I’ll share a few:
Learning Connections in Financial Time Series
To reduce risk, investors seek assets that have high expected return and are unlikely to move in tandem. Correlation measures are generally used to quantify the connections between equities. The 2008 financial crisis, and its aftermath, demonstrated the need for a better way to quantify these connections. We present a machine learning-based method to build a connectedness matrix to address the shortcomings of correlation in capturing events such as large losses. Our method uses an unconstrained optimization to learn this matrix, while ensuring that the resulting matrix is positive semi-definite. We show that this matrix can be used to build portfolios that not only “beat the market,” but also outperform optimal (i.e., minimum variance) portfolios.

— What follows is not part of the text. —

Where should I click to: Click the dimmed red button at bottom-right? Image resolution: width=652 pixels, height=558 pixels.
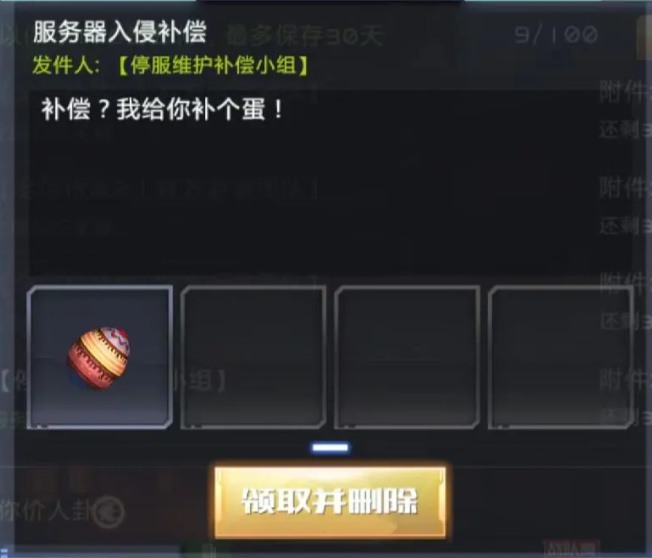click(571, 548)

Although it uses a quadratic programming approach instead of an ML-based optimizer, the sections on connectedness are useful for anyone that wants to understand a method for addressing shortcomings of covariance-based approaches when dealing with long-tail/black-swan events.
The 101 Ways to Measure Portfolio Performance
This paper performs a census of the 101 performance measures for portfolios that have been proposed so far in the scientific literature. We discuss their main strengths and weaknesses and provide a classification based on their objectives, properties and degree of generalization. The measures are categorized based on the general way they are computed: asset selection vs. market timing, standardized vs. individualized, absolute vs. relative and excess return vs. gain measure. We show that several categories have been exhausted while some others feature very heterogeneous ways to assess performance within the same sets of objectives
If you liked Performance Stationarity, then you’ll enjoy this paper, which has a healthy discussion of the pros and cons of all the different methods for measuring your performance.
Invariant Risk Minimization
We introduce Invariant Risk Minimization (IRM), a learning paradigm to estimate invariant correlations across multiple training distributions. To achieve this goal, IRM learns a data representation such that the optimal classifier, on top of that data representation, matches for all training distributions. Through theory and experiments, we show how the invariances learned by IRM relate to the causal structures governing the data and enable out-of-distribution generalization.
Sections 1 and 2 give a really good background on the issues with training ML models on “data collected in different environments”. It’s not explicitly about time series modelling, but I think the issue translates well into the Numerai dataset. The main takeway I took from this paper was “it would be great if your ML model came out the same, regardless of which rows you sample for training/validation”.